Simulator aus den USA soll Lehrer vor Amokläufen vorbereiten

Amokläufe an Schulen: Simulator aus den USA soll Lehrkörper schulen

Die US-Armee und die US-Homeland-Security passen momentan deren Trainingssoftware EDGE an, um Lehrer auf die Situation eines Amoklaufs vorzubereiten. Die einem Spiel ähnliche Simulation soll es den Lehrkräften ermöglichen im Ernstfall bestmöglich vorbereitet zu sein und dementsprechend zu handeln.

Amokläufe sind leider weltweit ein Thema, und insbesondere in den USA treten bewaffnete Amokläufe an Schulen, bedauerlicherweise, verhältnismäßig häufig auf. Wie der Gadget-Blog Gizmodo.com berichtet, wird dort nun ein Spiel-ähnliches Lernprogramm entwickelt, das Lehrer auf einen (bewaffneten) Amoklauf vorbereiten soll.

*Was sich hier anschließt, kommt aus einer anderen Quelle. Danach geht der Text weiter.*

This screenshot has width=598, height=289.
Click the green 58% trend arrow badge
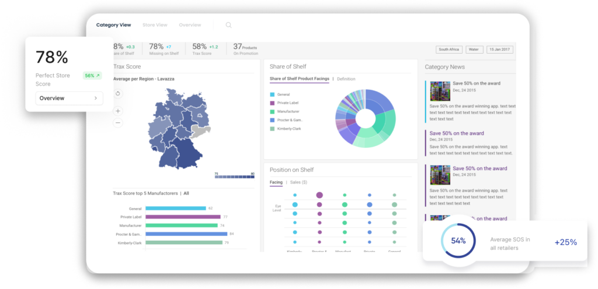click(92, 76)
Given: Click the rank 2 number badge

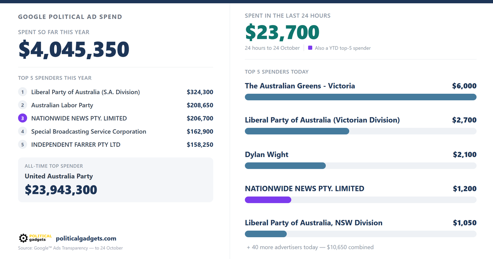Looking at the screenshot, I should click(x=23, y=105).
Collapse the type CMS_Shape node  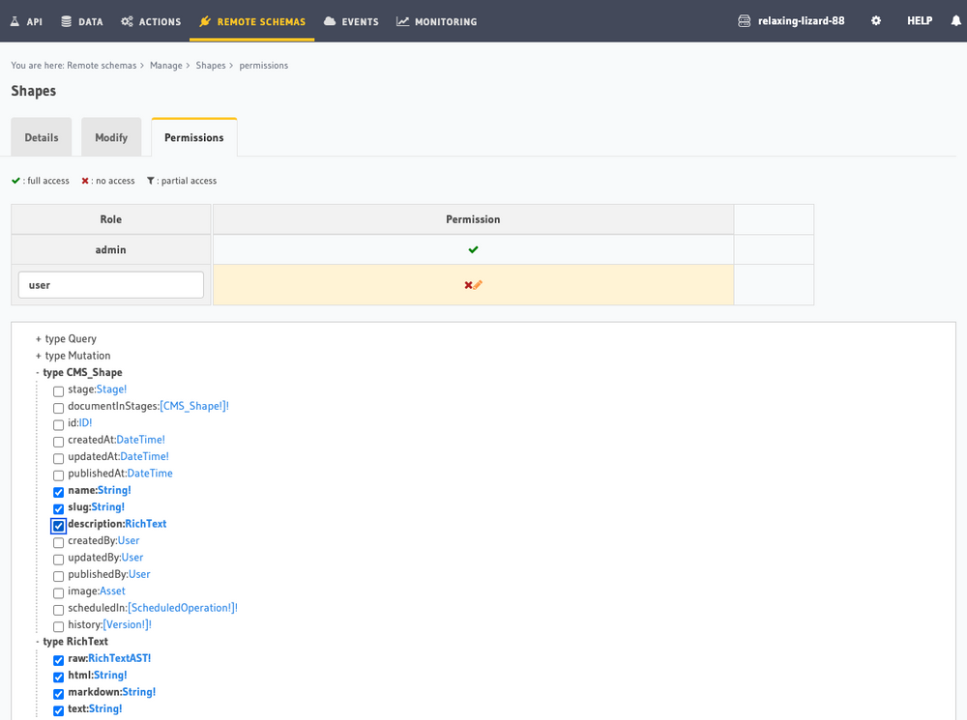(35, 372)
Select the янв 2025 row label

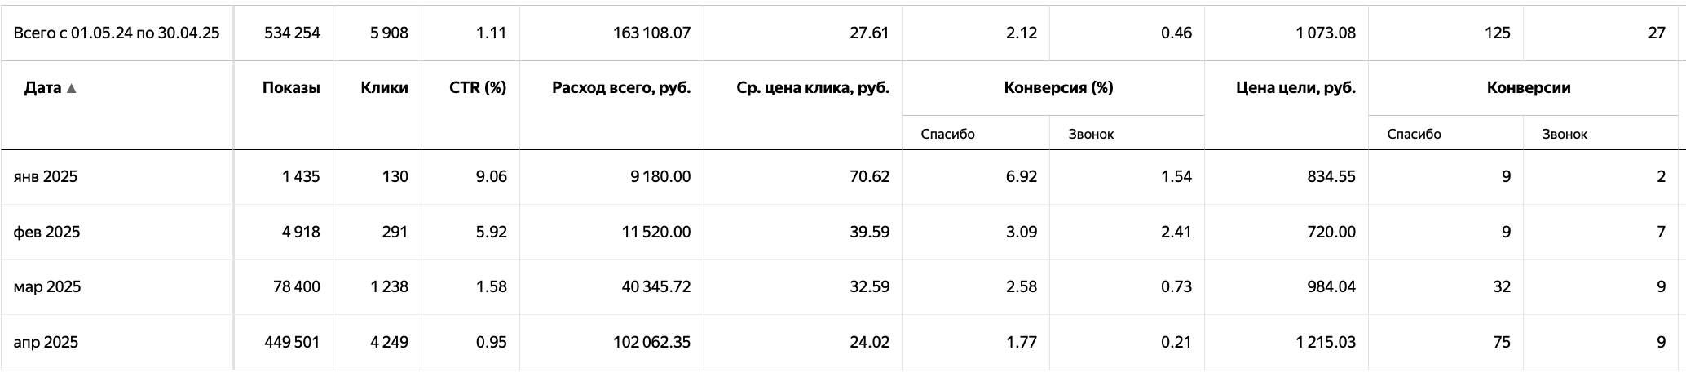coord(46,176)
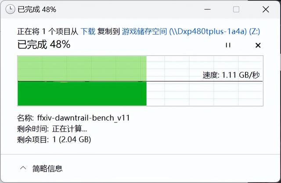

Das Programm basiert auf EDGE (Enhanced Dynamic Geo-Social Environment), einer VR-Simulation, die von der US-Armee und der US-Homeland-Security entwickelt wird. Bislang wurde EDGE als Trainingssoftware für Feuerwehrleute und Polizisten eingesetzt, im kommenden Frühling soll die für Lehrer angepasste Version veröffentlicht werden.

Tamara Griffith, leitende Ingenieurin von EDGE, sagt über die Simulation, dass mehr Erfahrung im Umgang mit einer solchen Situation die Überlebenschancen deutlich steigert. Das Programm ermögliche es den Lehrern Erfahrungen zu sammeln, wie sie sich in einem Amoklauf bestmöglich verhalten können. Zudem soll es ihnen ermöglichen in einer solchen Situation möglichst ruhig und rational zu bleiben.